Un’anomalia nella produzione della proteina p66Shc è alla base dei processi che portano i linfociti leucemici ad accumularsi nei linfonodi, dove sono protetti dall’attacco del sistema immunitario e dei trattamenti farmacologici.

“La cellula tumorale è come una preda che cerca una tana per evitare di essere aggredita dal sistema immunitario o dai farmaci. Un rifugio ideale è l’ambiente stromale dei linfonodi, che la cellula tumorale è anche in grado di rendere più accogliente, una volta penetrata là dentro.”

Con questa metafora Cosima Baldari, professoressa all’Università di Siena, spiega i risultati di uno studio di cui è coordinatrice, che descrivono il meccanismo attraverso cui, nella leucemia linfatica cronica, le cellule tumorali si accumulano nei linfonodi eludendo i trattamenti farmacologici e alimentando la malattia.

La leucemia linfatica cronica è caratterizzata da una produzione abnorme di linfociti B anomali. “Esattamente come i linfociti sani, anche quelli tumorali passano in continuazione dal sangue alla linfa e viceversa, fermandosi nei linfonodi, dove ricevono segnali per proliferare e rimanere in vita” spiega Baldari, la cui attività di ricerca è sostenuta anche da Fondazione AIRC.

Le cellule tumorali, però, cercano di sfruttare questo processo a proprio favore e di colonizzare i linfonodi, che rappresentano un ambiente favorevole per sopravvivere e moltiplicarsi.

Qualche tempo fa, il gruppo di ricerca coordinato da Baldari aveva scoperto il meccanismo che attrae le cellule leucemiche verso i linfonodi: fisiologicamente queste piccole ghiandole disseminate in tutto il corpo richiamano i linfociti rilasciando segnali chimici (chemochine). I linfociti tumorali sono particolarmente efficaci nel captare questi segnali perché possiedono più recettori per le chemochine rispetto alle cellule sane. Questa caratteristica è la conseguenza di un’anomalia funzionale delle cellule tumorali: la scarsa espressione di un gene chiamato p66Shc.

“In questo nuovo studio, condotto in collaborazione con il gruppo del professor Giampietro Semenzato dell’Università di Padova, abbiamo voluto guardare il fenomeno dalla parte dei linfonodi. Abbiamo così scoperto che c’è un dialogo continuo tra le cellule stromali e le cellule tumorali. La carenza di p66Shc, infatti, ha un’altra conseguenza sulle cellule leucemiche: le induce a rilasciare interleuchina 9, la quale a sua volta causa un maggiore rilascio di chemochine da parte delle cellule stromali. In tal modo si innesca un circolo che si autoalimenta e che ha come effetto di richiamare nei linfonodi sempre più cellule tumorali e di favorirne la permanenza” dice ancora la ricercatrice.

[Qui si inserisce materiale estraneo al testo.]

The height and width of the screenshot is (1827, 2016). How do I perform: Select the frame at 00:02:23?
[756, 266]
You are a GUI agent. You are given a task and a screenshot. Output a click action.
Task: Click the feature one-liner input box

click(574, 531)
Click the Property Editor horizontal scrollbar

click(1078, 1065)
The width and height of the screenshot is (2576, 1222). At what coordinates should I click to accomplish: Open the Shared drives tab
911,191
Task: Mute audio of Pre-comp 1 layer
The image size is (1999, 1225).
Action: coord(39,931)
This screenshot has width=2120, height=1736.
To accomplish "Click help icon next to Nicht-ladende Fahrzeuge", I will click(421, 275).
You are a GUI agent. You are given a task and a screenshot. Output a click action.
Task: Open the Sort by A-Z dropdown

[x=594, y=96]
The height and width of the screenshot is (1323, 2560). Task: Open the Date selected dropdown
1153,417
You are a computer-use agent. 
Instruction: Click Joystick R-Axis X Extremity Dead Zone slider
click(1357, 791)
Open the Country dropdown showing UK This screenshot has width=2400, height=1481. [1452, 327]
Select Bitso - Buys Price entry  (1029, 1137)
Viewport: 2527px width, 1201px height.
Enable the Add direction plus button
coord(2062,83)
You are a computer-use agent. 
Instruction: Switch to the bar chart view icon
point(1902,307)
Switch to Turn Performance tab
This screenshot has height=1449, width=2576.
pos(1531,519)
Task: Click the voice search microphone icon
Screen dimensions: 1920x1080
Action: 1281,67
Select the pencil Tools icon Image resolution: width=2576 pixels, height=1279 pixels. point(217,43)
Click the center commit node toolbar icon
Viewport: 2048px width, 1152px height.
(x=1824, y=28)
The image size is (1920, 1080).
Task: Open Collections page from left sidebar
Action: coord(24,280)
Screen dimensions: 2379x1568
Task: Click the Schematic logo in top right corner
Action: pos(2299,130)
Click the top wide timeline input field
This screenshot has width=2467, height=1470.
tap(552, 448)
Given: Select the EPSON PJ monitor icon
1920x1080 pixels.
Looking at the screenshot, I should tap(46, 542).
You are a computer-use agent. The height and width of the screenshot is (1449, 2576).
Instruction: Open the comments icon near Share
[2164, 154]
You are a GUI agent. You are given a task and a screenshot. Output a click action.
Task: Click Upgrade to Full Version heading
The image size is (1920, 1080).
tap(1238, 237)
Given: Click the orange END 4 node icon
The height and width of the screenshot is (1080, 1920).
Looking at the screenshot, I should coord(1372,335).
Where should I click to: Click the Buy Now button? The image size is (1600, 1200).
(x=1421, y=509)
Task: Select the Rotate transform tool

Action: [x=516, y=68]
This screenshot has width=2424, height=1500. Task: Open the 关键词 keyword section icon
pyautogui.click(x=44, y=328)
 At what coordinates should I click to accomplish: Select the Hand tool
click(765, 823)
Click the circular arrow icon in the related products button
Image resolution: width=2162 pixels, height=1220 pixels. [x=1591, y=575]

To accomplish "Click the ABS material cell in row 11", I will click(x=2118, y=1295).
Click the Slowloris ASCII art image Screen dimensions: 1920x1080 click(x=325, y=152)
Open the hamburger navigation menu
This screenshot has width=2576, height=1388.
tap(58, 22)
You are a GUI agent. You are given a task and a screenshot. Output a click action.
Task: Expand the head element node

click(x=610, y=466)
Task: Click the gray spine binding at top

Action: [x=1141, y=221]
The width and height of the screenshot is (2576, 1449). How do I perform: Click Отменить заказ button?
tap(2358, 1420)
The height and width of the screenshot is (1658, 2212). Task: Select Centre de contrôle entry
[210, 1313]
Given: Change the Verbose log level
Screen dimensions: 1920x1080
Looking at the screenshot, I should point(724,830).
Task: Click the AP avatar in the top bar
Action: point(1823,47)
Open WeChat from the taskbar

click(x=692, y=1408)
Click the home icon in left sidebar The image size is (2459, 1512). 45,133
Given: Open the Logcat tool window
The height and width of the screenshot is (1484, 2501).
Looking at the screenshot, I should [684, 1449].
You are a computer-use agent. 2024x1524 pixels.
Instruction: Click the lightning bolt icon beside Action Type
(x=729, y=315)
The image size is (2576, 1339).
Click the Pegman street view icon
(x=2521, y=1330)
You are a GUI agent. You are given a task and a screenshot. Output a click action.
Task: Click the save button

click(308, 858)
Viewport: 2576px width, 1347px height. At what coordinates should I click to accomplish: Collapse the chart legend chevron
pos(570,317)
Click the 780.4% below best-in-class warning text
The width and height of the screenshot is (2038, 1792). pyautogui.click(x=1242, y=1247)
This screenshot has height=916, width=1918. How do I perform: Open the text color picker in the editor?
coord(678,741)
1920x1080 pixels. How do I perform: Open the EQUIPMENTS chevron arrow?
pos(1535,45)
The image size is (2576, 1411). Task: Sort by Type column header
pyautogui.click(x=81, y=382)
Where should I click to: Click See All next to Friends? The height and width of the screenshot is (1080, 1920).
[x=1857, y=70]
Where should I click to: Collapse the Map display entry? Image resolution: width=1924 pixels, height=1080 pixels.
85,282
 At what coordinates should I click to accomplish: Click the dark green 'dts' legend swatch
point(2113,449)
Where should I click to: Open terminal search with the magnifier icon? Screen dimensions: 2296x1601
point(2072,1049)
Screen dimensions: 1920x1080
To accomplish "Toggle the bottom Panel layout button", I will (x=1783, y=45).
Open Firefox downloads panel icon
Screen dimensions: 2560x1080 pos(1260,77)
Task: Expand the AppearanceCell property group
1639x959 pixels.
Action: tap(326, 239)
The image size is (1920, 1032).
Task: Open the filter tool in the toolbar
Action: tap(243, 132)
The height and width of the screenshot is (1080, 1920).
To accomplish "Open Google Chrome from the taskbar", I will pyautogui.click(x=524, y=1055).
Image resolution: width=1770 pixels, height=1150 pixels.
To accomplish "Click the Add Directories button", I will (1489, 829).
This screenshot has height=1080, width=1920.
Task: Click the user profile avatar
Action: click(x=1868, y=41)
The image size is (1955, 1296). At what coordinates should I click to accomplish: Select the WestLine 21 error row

La scoperta di questo meccanismo di base fa ora immaginare nuove potenziali strategie per limitare l'accumulo di cellule tumorali nei linfonodi e “stanare” quelle che vi si sono già insediate, rendendole vulnerabili all’attacco del sistema immunitario o di trattamenti farmacologici. “In esperimenti con animali di laboratorio abbiamo osservato che usando farmaci che neutralizzano l’interleuchina 9 si ha un migliore decorso della malattia, dal momento che viene ridotta la produzione di chemochine e di conseguenza le cellule tumorali non riescono ad accumularsi nei linfonodi. Un’altra possibilità è intervenire ancora più a monte del processo, ripristinando l’espressione di p66Shc. Anche questo approccio si è dimostrato efficace negli animali di laboratorio. L’applicazione negli esseri umani, però, richiede ancora molto lavoro” conclude Baldari.